▶ What to work on
Examine the material below. Gather every line in which the string "logo" appears.

▶ Given data
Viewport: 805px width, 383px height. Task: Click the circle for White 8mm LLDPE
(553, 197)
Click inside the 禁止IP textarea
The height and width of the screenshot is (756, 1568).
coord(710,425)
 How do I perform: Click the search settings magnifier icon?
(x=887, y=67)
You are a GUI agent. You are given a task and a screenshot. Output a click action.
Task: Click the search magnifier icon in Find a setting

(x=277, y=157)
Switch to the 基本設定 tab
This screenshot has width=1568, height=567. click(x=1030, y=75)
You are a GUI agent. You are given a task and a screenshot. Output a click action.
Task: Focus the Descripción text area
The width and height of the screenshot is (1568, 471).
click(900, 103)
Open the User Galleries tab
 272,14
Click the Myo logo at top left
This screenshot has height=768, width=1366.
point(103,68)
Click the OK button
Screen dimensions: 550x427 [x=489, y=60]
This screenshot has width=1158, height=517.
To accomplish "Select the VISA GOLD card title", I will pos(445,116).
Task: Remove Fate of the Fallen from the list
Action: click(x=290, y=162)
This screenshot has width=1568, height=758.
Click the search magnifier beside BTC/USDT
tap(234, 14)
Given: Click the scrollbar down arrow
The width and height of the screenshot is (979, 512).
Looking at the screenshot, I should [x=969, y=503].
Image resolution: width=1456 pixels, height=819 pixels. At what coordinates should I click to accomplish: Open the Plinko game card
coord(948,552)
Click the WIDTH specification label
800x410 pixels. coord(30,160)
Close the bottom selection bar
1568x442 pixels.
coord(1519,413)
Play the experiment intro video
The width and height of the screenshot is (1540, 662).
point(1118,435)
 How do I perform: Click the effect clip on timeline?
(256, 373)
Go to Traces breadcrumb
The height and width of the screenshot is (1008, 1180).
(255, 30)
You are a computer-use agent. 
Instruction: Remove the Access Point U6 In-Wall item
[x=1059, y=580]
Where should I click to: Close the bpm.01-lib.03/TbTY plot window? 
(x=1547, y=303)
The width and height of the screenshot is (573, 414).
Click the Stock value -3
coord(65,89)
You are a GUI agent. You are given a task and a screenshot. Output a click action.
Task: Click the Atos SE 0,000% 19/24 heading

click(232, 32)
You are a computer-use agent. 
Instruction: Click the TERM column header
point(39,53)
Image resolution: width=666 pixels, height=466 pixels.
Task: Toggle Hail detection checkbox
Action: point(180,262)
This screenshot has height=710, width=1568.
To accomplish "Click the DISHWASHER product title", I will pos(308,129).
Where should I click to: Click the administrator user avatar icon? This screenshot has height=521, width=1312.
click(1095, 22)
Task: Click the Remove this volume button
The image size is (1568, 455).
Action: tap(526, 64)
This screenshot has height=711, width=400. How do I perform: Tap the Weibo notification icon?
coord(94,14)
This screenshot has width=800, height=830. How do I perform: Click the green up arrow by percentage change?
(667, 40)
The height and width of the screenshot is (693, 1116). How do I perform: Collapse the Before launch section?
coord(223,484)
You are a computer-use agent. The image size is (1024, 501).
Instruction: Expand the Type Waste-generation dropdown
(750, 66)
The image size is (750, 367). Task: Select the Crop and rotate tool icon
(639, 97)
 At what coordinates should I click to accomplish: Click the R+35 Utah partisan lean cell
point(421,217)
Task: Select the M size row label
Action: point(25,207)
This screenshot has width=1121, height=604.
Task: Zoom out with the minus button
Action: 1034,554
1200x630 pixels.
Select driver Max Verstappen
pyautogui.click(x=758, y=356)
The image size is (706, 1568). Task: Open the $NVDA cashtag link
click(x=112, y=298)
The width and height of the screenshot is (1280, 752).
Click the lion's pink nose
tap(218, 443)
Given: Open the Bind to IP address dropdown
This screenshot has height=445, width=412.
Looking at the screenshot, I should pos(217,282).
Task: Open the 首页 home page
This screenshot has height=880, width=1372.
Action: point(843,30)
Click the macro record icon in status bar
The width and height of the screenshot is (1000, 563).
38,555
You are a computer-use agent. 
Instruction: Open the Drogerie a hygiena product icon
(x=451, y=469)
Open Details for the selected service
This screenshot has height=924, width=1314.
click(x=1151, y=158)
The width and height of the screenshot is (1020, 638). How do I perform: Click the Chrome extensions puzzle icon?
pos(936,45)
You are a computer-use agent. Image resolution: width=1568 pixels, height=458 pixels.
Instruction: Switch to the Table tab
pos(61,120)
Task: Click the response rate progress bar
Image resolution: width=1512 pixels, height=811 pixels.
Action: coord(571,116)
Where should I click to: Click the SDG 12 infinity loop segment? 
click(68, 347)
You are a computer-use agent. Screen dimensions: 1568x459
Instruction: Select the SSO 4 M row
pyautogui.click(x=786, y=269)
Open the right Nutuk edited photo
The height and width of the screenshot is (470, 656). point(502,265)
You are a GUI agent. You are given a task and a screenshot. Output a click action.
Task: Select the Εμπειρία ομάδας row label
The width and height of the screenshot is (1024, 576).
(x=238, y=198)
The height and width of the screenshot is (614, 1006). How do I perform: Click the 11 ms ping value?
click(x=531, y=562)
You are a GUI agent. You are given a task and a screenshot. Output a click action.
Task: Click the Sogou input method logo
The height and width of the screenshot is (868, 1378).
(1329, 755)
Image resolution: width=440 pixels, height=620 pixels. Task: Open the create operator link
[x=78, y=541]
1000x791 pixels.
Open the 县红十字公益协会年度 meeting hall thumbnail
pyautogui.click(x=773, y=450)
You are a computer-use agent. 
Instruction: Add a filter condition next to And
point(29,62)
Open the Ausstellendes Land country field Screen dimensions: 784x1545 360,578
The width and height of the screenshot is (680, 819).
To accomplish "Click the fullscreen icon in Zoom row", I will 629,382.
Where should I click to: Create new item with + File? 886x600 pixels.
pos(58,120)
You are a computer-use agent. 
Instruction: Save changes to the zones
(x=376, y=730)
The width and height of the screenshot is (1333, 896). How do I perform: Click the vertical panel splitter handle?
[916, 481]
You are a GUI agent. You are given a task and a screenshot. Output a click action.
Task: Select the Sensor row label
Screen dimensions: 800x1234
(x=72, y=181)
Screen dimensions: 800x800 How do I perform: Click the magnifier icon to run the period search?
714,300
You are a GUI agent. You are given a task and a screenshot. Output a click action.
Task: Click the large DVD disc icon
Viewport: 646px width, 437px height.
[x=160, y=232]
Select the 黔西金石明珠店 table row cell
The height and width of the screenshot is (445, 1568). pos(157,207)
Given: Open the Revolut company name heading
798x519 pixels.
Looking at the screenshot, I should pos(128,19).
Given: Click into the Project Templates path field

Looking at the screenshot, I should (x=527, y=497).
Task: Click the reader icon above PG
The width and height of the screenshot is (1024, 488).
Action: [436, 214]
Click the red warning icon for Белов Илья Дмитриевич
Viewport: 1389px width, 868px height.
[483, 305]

▶ Reply to the task
Click the Myo logo at top left
Task: Click the Sogou input method logo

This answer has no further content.